Le dictionnaire Larousse donne la signification suivante au terme « dysmorphophobie » : « préoccupation exagérée manifestée par quelqu'un au sujet de l'aspect disgracieux de tout ou partie de son corps, que cette crainte ait un fondement objectif ou non. ». Dans cet article nous approfondissons la signification de la dysmorphie corporelle en partant de la définition de l’American Psychiatric Association (APA).
La dysmorphophobie, connue sous le nom de « trouble dysmorphique corporel » (TDC), est définie par l’APA comme « une condition caractérisée par des préoccupations excessives et constantes concernant des imperfections, n’étant pas objectivement perceptibles, que les personnes perçoivent dans leur apparence physique ».
Le trouble dysmorphique corporel peut amener la personne dysmorphique à subir des opérations de chirurgie esthétique sans aucun bénéfice (raison pour laquelle la dysmorphophobie et la chirurgie esthétique sont souvent associées), et avec la tendance à en subir davantage qui en découle.

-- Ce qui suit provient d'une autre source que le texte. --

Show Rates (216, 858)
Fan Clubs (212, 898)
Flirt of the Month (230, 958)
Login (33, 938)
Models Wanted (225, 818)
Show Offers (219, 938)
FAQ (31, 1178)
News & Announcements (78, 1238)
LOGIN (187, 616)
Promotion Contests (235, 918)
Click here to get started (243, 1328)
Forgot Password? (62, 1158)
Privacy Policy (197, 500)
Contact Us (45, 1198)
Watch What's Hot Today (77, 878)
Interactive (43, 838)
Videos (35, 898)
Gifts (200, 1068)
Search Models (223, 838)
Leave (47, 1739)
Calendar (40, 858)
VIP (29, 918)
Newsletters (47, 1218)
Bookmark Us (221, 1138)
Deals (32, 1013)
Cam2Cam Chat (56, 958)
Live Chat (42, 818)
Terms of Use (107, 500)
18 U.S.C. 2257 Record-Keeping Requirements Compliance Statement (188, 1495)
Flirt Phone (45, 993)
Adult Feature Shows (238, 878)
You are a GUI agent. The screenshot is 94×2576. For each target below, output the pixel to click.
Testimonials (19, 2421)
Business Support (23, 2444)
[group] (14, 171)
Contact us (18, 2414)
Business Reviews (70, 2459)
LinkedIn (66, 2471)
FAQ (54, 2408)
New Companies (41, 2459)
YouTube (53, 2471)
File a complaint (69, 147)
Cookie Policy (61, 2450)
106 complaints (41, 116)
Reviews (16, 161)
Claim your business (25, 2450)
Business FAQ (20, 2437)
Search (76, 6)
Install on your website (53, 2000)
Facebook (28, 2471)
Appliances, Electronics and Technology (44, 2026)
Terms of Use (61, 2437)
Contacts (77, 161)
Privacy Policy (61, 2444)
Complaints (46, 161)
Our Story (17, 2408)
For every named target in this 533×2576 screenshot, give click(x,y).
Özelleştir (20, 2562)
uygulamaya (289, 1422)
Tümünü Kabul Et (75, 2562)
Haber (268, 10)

Les préoccupations concernant son apparence physique peuvent être focalisées sur n’importe qu’elle partie du corps, toutefois les zones les plus fréquemment concernées sont :
- la peau,
- le nez,
- le poids,
- les yeux,
- les jambes, et
- les dents.
Dysmorphophobie : symptômes et critères diagnostiques
Selon le Manuel diagnostique et statistique des troubles mentaux (DSM-5), la dysmorphophobie est intégrée dans le spectre du « trouble obsessionnel-compulsif et apparentés » (comme le syndrome de Noé et la trichotillomanie) et pas dans les phobies (comme son nom pourrait le suggérer à tort).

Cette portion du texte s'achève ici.